:: Task 1 ::
Express the rows from the line containing "This screenshot has width=1750, height=984." through the line containing "pos(412,468)" as a JSON list of strings, one string per line, omitting blank lines.

:: Text shown ::

From the HSLDA E-lert Service:


6/12/2003 10:48:00 AM
Home School Legal Defense Association
California--Department of Education Changing Position on Homeschooling?

From the HSLDA E-lert Service...

June 12, 2003


Note from HSLDA President Mike Smith: HSLDA is sending y ou the
following Legal News Update from Roy Hanson and Jim Davis of Family
Protection Ministries (FPM) for your information. It is being issued
in California jointly by FPM and HSLDA. We have worked closely with
FPM on this issue and have been consulted on and agree with the
accuracy of this report.


We thank and praise God for what appears to be a softening of the
California Department of Education's (CDE's) position toward private
home education. This did not happen by accident. By God's grace and
in consultation with Mike Smith of HSLDA, we, among others, were able
to work behind the scenes with well-placed individuals to help secure
this change. Several months ago, a major key contact of ours, who is
not in the CDE, was assured by newly elected Superintendent of Public
Instruction, Jack O'Connell, that the CDE would modify its position
on private home education. This was confirmed a month ago by an
HSLDA contact with the CDE Legal Office. We are grateful for several
others who have worked diligently on this effort. And we are
grateful to Superintendent O'Connell, who had been supportive of
private home education while he served in the Legislature.

The California Department of Education (CDE) has removed its negative
comments on the legality of private home education from accessibility
on the Department's website. The CDE's Legal Office has recently
stated that it will no longer be saying publicly that all private
homeschooling is "illegal" in California but will leave this
determination up to the counties on a case-by-case basis.

No laws have changed. The legal status of home-based private schools
has not changed now, nor under Delaine Eastin, nor in the last
several decades.

While this is an important victory in that the CDE's position
definitely influences counties, it has always been the counties that
have had the statutory legal authority to investigate and prosecute
allegations of truancy.

Homeschoolers still need the same legal protection as they did in the
years before the CDE became more vocal in its opposition to private
home education under Delaine Eastin. Based on history before Eastin,
we can expect continued attempts to intimidate and possibly prosecute
homeschoolers, depending on the county or local school district. In
addition, the number of contacts by CPS social workers investigating
alleged child abuse and neglect is increasing in the entire
population. Homeschoolers are not exempt from this dangerous trend.

We urge you to remind your friends and associates to keep their HSLDA
membership current. HSLDA may be contacted at their web site at or by calling 540-338-5600. Complacency at this time
is an enemy to your family's security and freedom.


There is misunderstanding among homeschoolers and our friends on
these events partly because of a plethora of email and website
postings. Not all of these are accurate. Some were sent before
checking out the details from multiple primary and secondary sources.
Many contain accurate information as far as they go; however, more
information is needed to provide the complete picture.

Bottom line: No laws have changed and no legally-binding rulings
have been issued now nor previously by Carolyn Pirillo or anyone else
under Delaine Eastin.

:: Target position records ::

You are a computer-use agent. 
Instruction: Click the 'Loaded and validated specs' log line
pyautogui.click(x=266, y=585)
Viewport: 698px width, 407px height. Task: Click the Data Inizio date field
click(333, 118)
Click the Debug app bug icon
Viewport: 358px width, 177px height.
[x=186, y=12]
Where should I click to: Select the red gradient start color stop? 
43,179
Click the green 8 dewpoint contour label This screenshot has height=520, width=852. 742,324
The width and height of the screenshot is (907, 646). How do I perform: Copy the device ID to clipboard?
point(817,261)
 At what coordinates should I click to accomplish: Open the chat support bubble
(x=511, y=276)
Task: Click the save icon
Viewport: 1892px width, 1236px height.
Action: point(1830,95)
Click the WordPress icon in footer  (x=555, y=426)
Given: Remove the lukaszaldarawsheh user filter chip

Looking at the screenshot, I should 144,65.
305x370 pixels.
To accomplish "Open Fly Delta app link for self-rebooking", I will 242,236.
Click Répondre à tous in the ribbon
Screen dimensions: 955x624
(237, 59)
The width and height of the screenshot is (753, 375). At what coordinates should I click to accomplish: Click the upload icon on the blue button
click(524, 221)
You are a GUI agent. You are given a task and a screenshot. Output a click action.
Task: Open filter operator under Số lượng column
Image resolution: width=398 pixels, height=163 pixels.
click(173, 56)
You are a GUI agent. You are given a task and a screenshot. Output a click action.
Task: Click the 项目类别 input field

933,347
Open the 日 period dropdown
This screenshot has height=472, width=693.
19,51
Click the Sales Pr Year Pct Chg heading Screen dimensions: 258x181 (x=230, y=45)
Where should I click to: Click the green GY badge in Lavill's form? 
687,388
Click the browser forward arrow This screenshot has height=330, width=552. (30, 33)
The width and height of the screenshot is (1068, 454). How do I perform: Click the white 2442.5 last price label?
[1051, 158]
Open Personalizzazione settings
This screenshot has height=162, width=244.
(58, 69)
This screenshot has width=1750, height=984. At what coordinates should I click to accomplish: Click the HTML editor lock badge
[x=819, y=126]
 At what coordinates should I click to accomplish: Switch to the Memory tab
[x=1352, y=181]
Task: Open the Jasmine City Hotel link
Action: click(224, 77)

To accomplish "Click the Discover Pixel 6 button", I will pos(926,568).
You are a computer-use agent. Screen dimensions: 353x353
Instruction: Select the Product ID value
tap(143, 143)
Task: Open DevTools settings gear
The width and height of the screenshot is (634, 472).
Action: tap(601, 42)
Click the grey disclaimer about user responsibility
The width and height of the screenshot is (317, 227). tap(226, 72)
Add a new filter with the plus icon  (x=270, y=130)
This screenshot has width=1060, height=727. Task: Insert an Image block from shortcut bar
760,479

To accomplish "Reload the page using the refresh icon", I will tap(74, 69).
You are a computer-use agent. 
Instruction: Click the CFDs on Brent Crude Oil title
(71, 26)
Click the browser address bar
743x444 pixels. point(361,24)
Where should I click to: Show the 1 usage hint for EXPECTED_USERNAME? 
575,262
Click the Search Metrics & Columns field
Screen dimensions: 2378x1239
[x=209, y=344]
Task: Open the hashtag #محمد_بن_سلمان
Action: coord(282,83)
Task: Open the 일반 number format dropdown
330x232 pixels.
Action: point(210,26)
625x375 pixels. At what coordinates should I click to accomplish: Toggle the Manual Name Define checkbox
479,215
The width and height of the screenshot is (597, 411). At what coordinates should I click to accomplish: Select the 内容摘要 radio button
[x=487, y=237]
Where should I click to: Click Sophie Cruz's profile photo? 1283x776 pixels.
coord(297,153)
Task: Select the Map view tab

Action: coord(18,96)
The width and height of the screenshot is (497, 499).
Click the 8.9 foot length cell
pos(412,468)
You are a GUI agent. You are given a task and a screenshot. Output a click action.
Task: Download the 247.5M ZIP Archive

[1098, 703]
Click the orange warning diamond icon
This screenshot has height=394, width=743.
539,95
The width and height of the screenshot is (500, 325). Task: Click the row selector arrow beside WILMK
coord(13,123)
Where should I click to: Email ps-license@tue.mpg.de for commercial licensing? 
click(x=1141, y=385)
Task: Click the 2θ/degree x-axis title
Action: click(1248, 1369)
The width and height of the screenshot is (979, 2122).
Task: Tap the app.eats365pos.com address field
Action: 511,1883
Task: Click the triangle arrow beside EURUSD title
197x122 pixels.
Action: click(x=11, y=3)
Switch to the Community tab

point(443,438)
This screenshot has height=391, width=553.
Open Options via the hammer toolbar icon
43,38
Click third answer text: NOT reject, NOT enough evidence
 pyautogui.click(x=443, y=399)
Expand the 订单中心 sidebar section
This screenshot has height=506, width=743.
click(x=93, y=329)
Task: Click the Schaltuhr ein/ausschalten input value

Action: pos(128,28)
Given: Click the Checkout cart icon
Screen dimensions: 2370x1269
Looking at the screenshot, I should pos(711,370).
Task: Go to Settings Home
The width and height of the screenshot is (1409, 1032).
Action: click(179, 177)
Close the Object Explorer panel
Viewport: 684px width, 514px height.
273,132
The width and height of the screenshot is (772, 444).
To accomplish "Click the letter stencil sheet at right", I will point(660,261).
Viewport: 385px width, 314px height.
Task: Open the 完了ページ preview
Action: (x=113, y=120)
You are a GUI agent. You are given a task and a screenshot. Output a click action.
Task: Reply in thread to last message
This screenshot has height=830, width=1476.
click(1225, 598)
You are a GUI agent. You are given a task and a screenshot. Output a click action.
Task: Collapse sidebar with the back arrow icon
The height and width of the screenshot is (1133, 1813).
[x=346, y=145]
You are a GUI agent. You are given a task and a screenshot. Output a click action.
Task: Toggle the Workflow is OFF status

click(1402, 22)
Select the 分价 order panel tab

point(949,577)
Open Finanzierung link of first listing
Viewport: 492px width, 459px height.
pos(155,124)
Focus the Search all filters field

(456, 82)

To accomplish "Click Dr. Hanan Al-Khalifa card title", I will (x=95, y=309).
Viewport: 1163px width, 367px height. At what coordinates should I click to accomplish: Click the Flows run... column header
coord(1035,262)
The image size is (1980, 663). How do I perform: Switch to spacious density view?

:: Task 2 ::
From the homeschooling update above, quote the stretch from "There is misunderstanding" through "and secondary sources.".

:: Task answer 1 ::
[
  "This screenshot has width=1750, height=984. At what coordinates should I click to accomplish: Click the HTML editor lock badge",
  "[x=819, y=126]",
  " At what coordinates should I click to accomplish: Switch to the Memory tab",
  "[x=1352, y=181]",
  "Task: Open the Jasmine City Hotel link",
  "Action: click(224, 77)",
  "To accomplish \"Click the Discover Pixel 6 button\", I will pos(926,568).",
  "You are a computer-use agent. Screen dimensions: 353x353",
  "Instruction: Select the Product ID value",
  "tap(143, 143)",
  "Task: Open DevTools settings gear",
  "The width and height of the screenshot is (634, 472).",
  "Action: tap(601, 42)",
  "Click the grey disclaimer about user responsibility",
  "The width and height of the screenshot is (317, 227). tap(226, 72)",
  "Add a new filter with the plus icon  (x=270, y=130)",
  "This screenshot has width=1060, height=727. Task: Insert an Image block from shortcut bar",
  "760,479",
  "To accomplish \"Reload the page using the refresh icon\", I will tap(74, 69).",
  "You are a computer-use agent. ",
  "Instruction: Click the CFDs on Brent Crude Oil title",
  "(71, 26)",
  "Click the browser address bar",
  "743x444 pixels. point(361,24)",
  "Where should I click to: Show the 1 usage hint for EXPECTED_USERNAME? ",
  "575,262",
  "Click the Search Metrics & Columns field",
  "Screen dimensions: 2378x1239",
  "[x=209, y=344]",
  "Task: Open the hashtag #محمد_بن_سلمان",
  "Action: coord(282,83)",
  "Task: Open the 일반 number format dropdown",
  "330x232 pixels.",
  "Action: point(210,26)",
  "625x375 pixels. At what coordinates should I click to accomplish: Toggle the Manual Name Define checkbox",
  "479,215",
  "The width and height of the screenshot is (597, 411). At what coordinates should I click to accomplish: Select the 内容摘要 radio button",
  "[x=487, y=237]",
  "Where should I click to: Click Sophie Cruz's profile photo? 1283x776 pixels.",
  "coord(297,153)",
  "Task: Select the Map view tab",
  "Action: coord(18,96)",
  "The width and height of the screenshot is (497, 499).",
  "Click the 8.9 foot length cell",
  "pos(412,468)"
]

:: Task answer 2 ::
There is misunderstanding among homeschoolers and our friends on
these events partly because of a plethora of email and website
postings. Not all of these are accurate. Some were sent before
checking out the details from multiple primary and secondary sources.